> **Goal**
Rewrite the lines below as a Markdown table with two columns, Row and Line. Number each line in sequence and leave out any blank lines.

> **Given data**
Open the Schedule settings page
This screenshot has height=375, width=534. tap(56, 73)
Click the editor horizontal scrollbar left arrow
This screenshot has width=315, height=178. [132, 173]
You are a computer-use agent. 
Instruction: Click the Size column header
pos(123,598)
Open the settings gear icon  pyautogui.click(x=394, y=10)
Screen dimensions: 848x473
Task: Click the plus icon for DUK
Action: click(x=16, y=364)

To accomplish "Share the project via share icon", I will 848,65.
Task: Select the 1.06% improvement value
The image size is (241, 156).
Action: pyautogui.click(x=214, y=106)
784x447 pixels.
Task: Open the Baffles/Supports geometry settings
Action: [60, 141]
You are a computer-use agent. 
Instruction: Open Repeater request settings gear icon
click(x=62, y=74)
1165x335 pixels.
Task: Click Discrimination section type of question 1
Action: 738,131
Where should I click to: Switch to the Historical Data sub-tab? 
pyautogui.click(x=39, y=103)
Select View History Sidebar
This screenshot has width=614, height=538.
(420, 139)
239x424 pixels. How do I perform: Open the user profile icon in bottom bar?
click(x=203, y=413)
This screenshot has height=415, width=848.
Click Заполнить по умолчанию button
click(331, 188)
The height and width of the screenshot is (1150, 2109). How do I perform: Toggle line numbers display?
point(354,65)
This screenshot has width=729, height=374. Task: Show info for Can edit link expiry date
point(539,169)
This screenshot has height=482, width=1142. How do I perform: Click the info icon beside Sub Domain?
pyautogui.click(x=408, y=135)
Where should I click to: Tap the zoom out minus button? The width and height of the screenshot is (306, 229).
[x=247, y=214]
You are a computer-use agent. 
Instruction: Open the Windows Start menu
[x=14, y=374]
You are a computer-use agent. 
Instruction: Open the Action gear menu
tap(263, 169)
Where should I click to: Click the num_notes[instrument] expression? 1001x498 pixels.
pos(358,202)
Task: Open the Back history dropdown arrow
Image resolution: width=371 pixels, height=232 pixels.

> **Solution**
| Row | Line |
|---|---|
| 1 | Open the Schedule settings page |
| 2 | This screenshot has height=375, width=534. tap(56, 73) |
| 3 | Click the editor horizontal scrollbar left arrow |
| 4 | This screenshot has width=315, height=178. [132, 173] |
| 5 | You are a computer-use agent.  |
| 6 | Instruction: Click the Size column header |
| 7 | pos(123,598) |
| 8 | Open the settings gear icon  pyautogui.click(x=394, y=10) |
| 9 | Screen dimensions: 848x473 |
| 10 | Task: Click the plus icon for DUK |
| 11 | Action: click(x=16, y=364) |
| 12 | To accomplish "Share the project via share icon", I will 848,65. |
| 13 | Task: Select the 1.06% improvement value |
| 14 | The image size is (241, 156). |
| 15 | Action: pyautogui.click(x=214, y=106) |
| 16 | 784x447 pixels. |
| 17 | Task: Open the Baffles/Supports geometry settings |
| 18 | Action: [60, 141] |
| 19 | You are a computer-use agent.  |
| 20 | Instruction: Open Repeater request settings gear icon |
| 21 | click(x=62, y=74) |
| 22 | 1165x335 pixels. |
| 23 | Task: Click Discrimination section type of question 1 |
| 24 | Action: 738,131 |
| 25 | Where should I click to: Switch to the Historical Data sub-tab?  |
| 26 | pyautogui.click(x=39, y=103) |
| 27 | Select View History Sidebar |
| 28 | This screenshot has width=614, height=538. |
| 29 | (420, 139) |
| 30 | 239x424 pixels. How do I perform: Open the user profile icon in bottom bar? |
| 31 | click(x=203, y=413) |
| 32 | This screenshot has height=415, width=848. |
| 33 | Click Заполнить по умолчанию button |
| 34 | click(331, 188) |
| 35 | The height and width of the screenshot is (1150, 2109). How do I perform: Toggle line numbers display? |
| 36 | point(354,65) |
| 37 | This screenshot has width=729, height=374. Task: Show info for Can edit link expiry date |
| 38 | point(539,169) |
| 39 | This screenshot has height=482, width=1142. How do I perform: Click the info icon beside Sub Domain? |
| 40 | pyautogui.click(x=408, y=135) |
| 41 | Where should I click to: Tap the zoom out minus button? The width and height of the screenshot is (306, 229). |
| 42 | [x=247, y=214] |
| 43 | You are a computer-use agent.  |
| 44 | Instruction: Open the Windows Start menu |
| 45 | [x=14, y=374] |
| 46 | You are a computer-use agent.  |
| 47 | Instruction: Open the Action gear menu |
| 48 | tap(263, 169) |
| 49 | Where should I click to: Click the num_notes[instrument] expression? 1001x498 pixels. |
| 50 | pos(358,202) |
| 51 | Task: Open the Back history dropdown arrow |
| 52 | Image resolution: width=371 pixels, height=232 pixels. |